EXERCISE BRIEF: Set down each record below exactly as it stands. Pictures are not part of the copy.

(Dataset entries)
>>>

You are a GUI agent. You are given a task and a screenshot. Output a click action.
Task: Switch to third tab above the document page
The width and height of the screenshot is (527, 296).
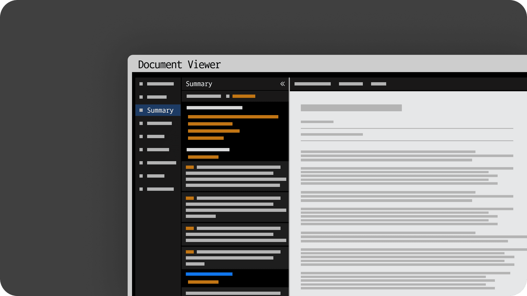point(378,84)
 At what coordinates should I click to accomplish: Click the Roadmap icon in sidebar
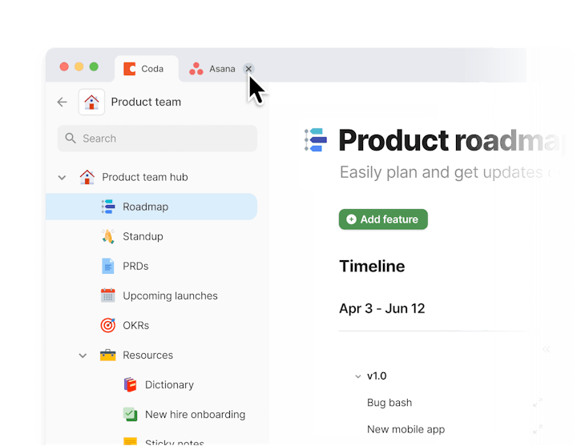click(x=107, y=207)
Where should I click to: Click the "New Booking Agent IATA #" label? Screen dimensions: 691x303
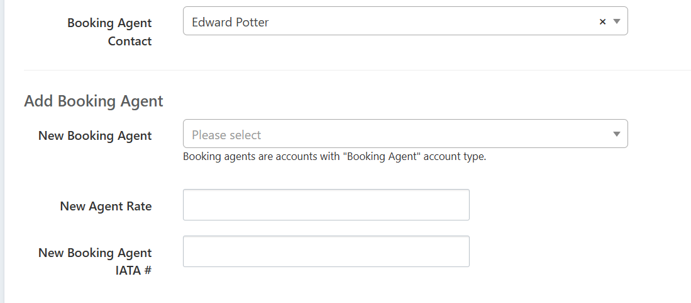point(95,261)
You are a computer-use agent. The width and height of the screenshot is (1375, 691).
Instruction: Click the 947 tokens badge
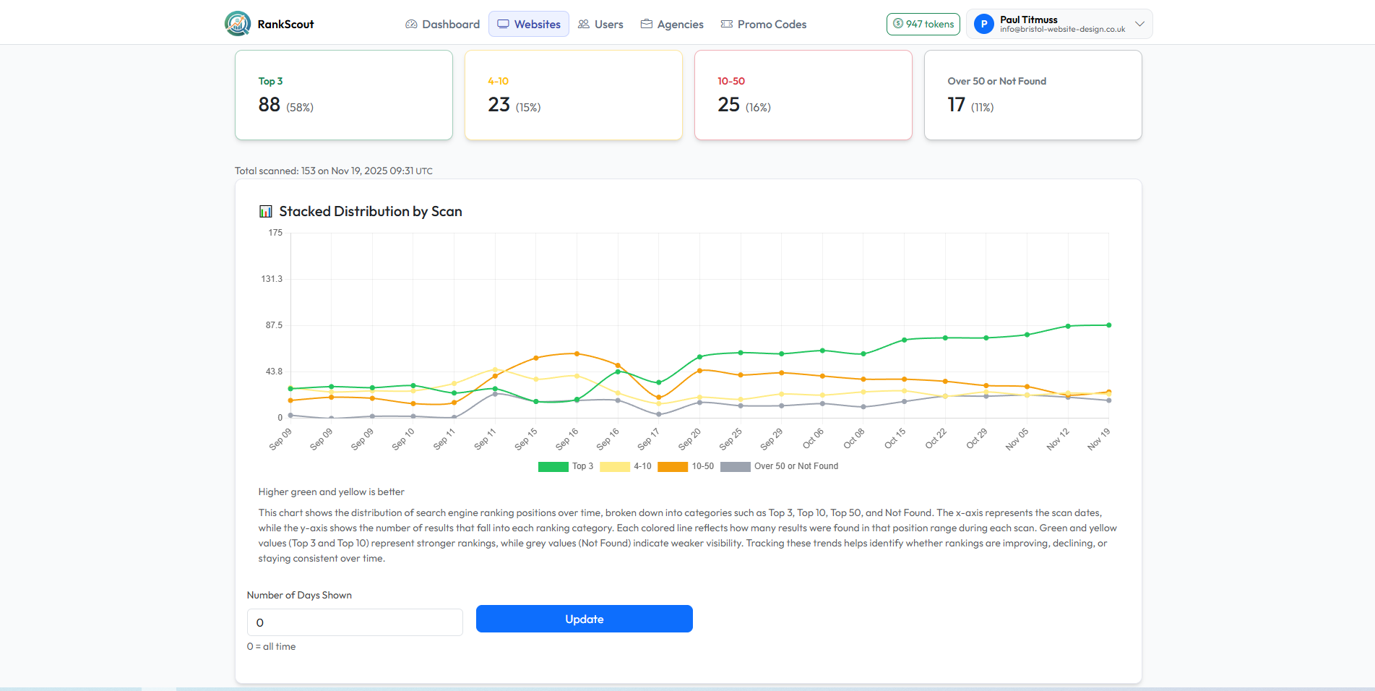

<<<

EXERCISE OUTPUT:
You are a GUI agent. You are given a task and a screenshot. Output a click action.
Task: Switch to third tab above the document page
The width and height of the screenshot is (527, 296).
point(378,84)
 At what coordinates should I click to accomplish: Click the Roadmap icon in sidebar
click(x=107, y=207)
Where should I click to: Click the "New Booking Agent IATA #" label? Screen dimensions: 691x303
point(95,261)
You are a computer-use agent. The width and height of the screenshot is (1375, 691).
Instruction: Click the 947 tokens badge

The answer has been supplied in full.